Requirement: Nothing but the lines below from the one holding "Select the TEXT/RTF radio button" up to and including the one holding "You are a computer-use agent. Image" should be copied, exactly and without pictures.

Dataset entries:
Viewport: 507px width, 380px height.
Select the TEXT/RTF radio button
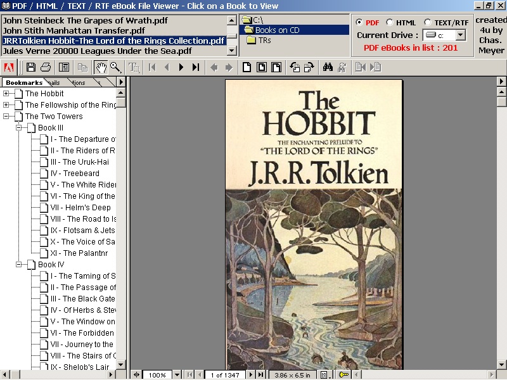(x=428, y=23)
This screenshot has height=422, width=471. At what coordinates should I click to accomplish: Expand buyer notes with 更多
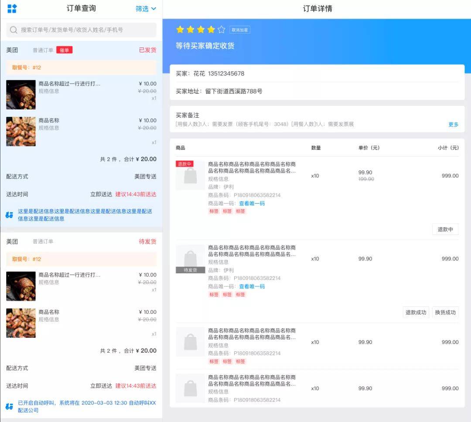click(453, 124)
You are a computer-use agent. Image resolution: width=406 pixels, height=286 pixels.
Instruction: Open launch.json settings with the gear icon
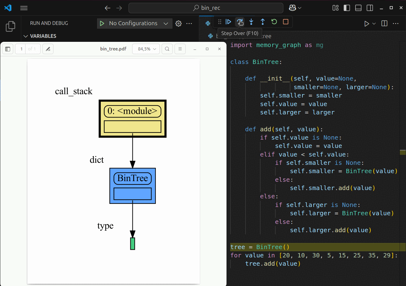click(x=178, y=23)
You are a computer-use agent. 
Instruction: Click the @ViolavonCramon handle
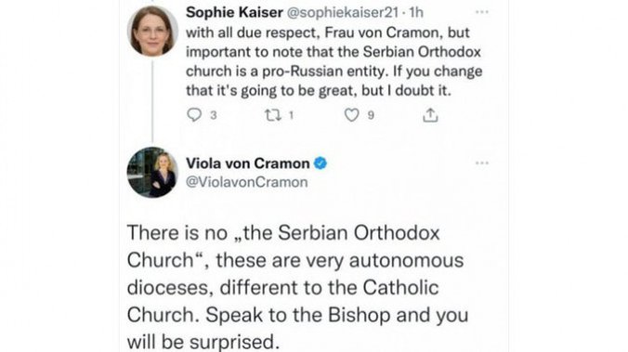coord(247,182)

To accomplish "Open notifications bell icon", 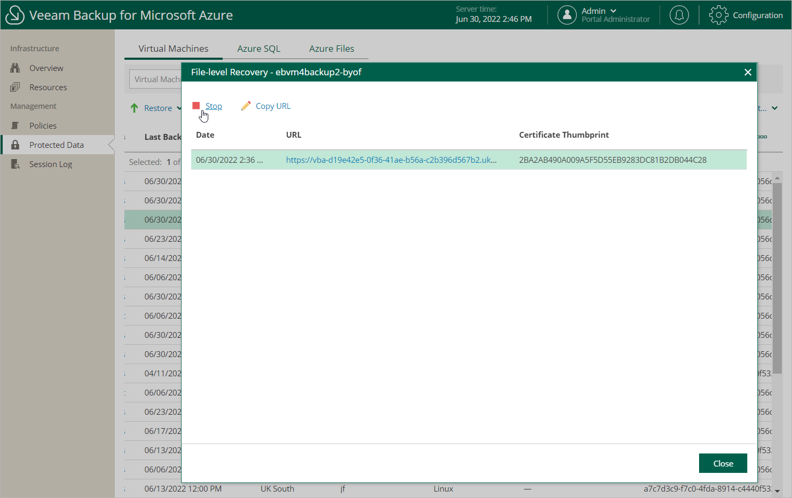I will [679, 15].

==

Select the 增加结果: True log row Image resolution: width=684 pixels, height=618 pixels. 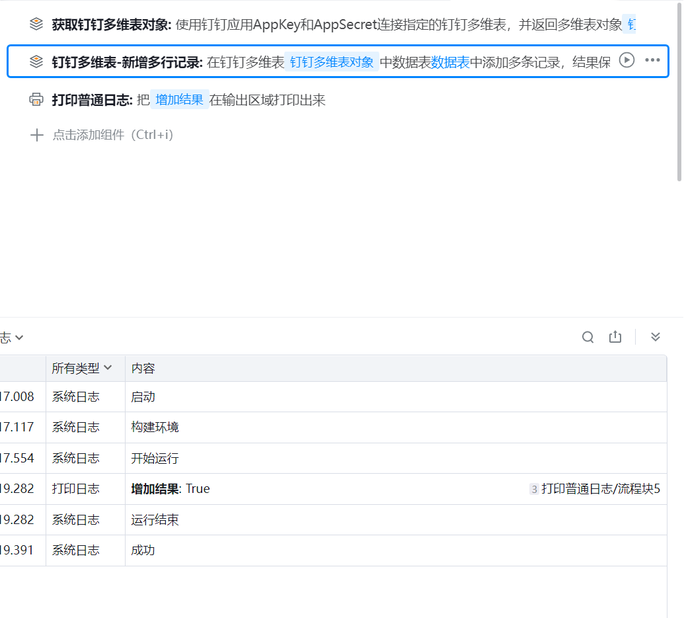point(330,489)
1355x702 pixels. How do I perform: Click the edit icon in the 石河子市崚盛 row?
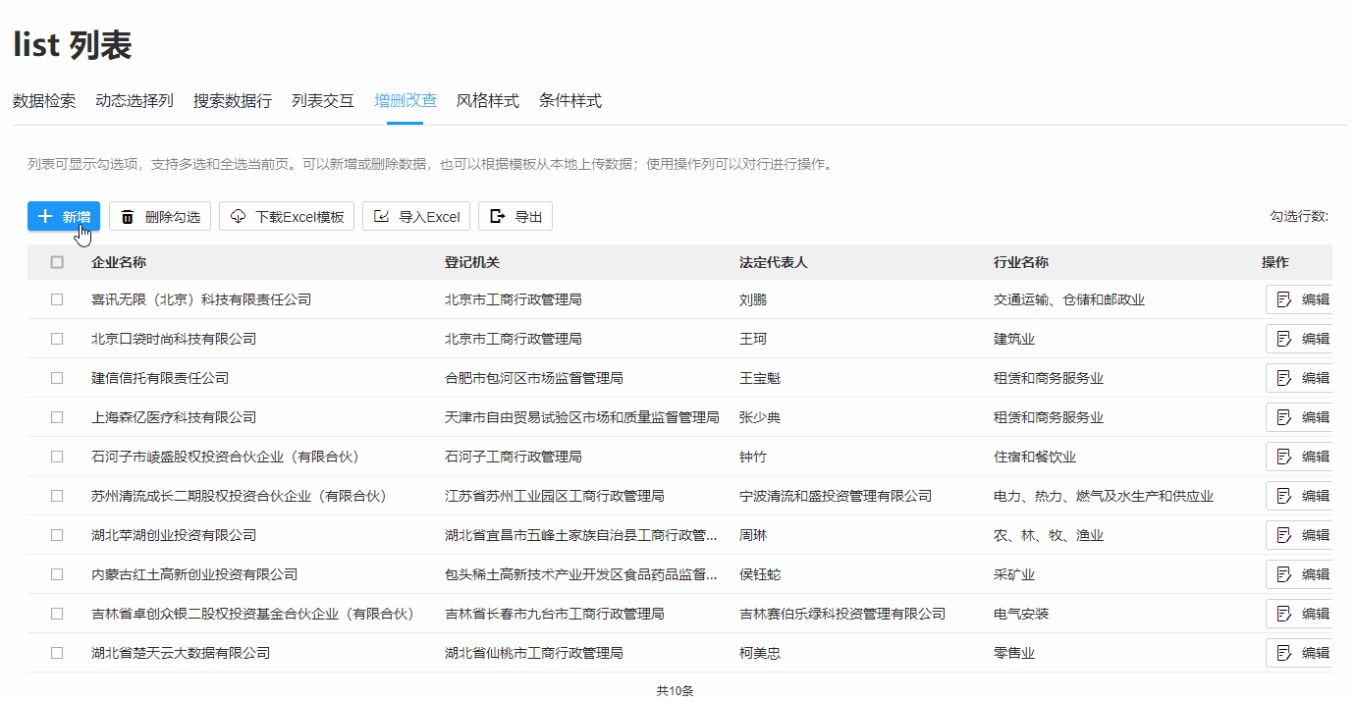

Task result:
Select the TEXT/RTF radio button
(x=428, y=23)
This screenshot has height=422, width=471. At what coordinates should I click to accomplish: Expand buyer notes with 更多
click(453, 124)
You are a computer-use agent. Image resolution: width=406 pixels, height=286 pixels.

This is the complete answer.